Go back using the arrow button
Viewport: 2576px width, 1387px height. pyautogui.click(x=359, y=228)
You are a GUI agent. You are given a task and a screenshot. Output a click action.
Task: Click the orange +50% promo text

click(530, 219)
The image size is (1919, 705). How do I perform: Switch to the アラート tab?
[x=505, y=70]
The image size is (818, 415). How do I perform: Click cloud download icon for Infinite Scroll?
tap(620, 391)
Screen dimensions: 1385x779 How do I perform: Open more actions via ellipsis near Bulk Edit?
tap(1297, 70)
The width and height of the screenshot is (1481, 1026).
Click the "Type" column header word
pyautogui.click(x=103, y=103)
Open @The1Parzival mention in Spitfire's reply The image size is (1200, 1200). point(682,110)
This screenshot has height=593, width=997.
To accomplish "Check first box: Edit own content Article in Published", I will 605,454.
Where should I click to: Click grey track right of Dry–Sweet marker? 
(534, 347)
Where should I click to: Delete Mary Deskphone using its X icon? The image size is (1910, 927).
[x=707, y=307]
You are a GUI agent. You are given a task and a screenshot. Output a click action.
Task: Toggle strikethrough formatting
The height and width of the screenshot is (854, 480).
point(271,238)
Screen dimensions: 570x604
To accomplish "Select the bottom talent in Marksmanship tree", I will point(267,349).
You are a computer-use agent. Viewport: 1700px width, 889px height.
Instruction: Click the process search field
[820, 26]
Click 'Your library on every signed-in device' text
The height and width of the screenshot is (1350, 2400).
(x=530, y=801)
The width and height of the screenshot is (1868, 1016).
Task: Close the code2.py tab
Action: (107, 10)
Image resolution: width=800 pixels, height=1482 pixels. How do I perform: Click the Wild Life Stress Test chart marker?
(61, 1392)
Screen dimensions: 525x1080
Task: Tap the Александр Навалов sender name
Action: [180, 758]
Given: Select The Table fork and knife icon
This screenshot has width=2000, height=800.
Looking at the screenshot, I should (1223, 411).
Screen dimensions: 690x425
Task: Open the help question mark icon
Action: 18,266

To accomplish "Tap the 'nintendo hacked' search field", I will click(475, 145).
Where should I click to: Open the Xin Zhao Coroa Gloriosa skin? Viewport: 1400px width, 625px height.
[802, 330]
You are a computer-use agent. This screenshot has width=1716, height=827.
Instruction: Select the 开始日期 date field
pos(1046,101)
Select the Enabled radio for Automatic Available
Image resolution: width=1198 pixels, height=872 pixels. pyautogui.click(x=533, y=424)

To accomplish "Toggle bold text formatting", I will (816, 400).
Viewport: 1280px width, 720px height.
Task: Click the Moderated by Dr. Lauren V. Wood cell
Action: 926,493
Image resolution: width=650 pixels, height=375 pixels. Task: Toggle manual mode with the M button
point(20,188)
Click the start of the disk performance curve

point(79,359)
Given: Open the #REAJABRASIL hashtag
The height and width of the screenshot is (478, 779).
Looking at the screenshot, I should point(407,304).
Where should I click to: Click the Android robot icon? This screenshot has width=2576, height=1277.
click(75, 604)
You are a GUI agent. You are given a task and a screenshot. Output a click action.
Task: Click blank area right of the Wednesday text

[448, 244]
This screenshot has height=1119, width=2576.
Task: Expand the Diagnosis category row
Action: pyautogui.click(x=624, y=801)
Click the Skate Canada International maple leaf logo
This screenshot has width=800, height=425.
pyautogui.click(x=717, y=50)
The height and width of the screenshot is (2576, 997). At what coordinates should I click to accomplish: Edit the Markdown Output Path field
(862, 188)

----

### Work request
Counting only lines that hold "computer", report how many there are in the records above, as a bare number.

### Answer to the problem
2